Adrienne, we've got a strong portfolio of brands, products, geographies, and we're encouraged by the momentum that we're seeing in Greater China. As it relates to Digital, as both John and I mentioned on the call, the growth we continue to deliver through that channel continues to be fantastic and it's the consumer that's leading that transition. To be able to deliver double-digit traffic -- growth in traffic in North America this past quarter really stood out as an outlier relative to where other brands and retailers were seeing traffic growth. And to us, it's a signal of the strength of our brand and the fact that the consumer continues to choose this channel to engage, the fact that the app downloads have increased on a quarter-over-quarter basis, the fact that we're seeing the app drive a greater proportion of our overall business connects membership.
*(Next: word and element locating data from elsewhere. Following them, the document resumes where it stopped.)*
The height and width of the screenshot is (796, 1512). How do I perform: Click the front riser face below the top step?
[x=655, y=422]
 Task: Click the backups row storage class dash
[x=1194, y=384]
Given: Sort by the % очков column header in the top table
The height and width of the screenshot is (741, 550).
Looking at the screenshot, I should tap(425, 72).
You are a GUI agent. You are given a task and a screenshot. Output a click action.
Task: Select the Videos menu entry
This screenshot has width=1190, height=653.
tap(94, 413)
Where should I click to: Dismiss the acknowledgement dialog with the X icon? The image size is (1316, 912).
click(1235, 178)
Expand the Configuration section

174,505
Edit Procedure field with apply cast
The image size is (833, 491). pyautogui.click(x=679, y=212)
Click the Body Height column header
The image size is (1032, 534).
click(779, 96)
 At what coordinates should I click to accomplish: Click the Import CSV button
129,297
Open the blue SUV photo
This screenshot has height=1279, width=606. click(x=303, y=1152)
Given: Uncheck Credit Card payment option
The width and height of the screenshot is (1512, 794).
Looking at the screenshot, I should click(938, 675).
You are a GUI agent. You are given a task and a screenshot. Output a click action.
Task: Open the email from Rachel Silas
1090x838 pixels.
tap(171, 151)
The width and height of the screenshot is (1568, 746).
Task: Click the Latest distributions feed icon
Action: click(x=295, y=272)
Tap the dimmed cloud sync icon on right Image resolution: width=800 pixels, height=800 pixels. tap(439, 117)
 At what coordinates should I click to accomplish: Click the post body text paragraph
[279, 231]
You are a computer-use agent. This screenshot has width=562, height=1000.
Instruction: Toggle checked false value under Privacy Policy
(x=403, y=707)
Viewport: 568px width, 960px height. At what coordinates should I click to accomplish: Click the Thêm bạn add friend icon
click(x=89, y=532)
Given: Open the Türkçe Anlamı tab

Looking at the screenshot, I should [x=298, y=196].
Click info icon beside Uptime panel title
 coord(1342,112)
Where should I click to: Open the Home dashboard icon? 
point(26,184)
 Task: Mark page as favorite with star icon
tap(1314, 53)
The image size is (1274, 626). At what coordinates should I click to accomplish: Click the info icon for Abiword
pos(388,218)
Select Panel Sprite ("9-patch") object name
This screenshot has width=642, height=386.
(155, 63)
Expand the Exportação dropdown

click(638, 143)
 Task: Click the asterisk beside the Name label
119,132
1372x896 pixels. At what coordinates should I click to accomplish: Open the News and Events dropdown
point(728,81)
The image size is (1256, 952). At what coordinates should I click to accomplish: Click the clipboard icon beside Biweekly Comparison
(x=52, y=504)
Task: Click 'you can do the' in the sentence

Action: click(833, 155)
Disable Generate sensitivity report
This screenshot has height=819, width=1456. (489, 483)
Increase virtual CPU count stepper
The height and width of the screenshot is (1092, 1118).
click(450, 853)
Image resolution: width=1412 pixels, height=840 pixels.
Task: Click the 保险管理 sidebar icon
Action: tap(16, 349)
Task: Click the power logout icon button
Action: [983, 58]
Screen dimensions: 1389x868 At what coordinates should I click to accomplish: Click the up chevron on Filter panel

And the way that we're going to try to connect membership into the marketplace, we continue to feel very strong that Consumer Direct Acceleration led by Digital is what's going to drive us towards that fiscal year '25 goal. And as we've mentioned before, we earn a higher gross margin on our sales through the digital channels, and we expect to see leverage in our costs, which will enable us to hit that high teens operating profit over the multiyear period.

Paul Trussell

Management

All right. Well, thank you very much, everyone, for joining us today. We look forward to speaking with you next quarter. Take care. Have a good night.

John Donahoe

Management

Thanks, everyone.

Matt Friend

Management

Thank you.

Operator

Operator

And this concludes today's conference call. Thank you for participating. You may now disconnect.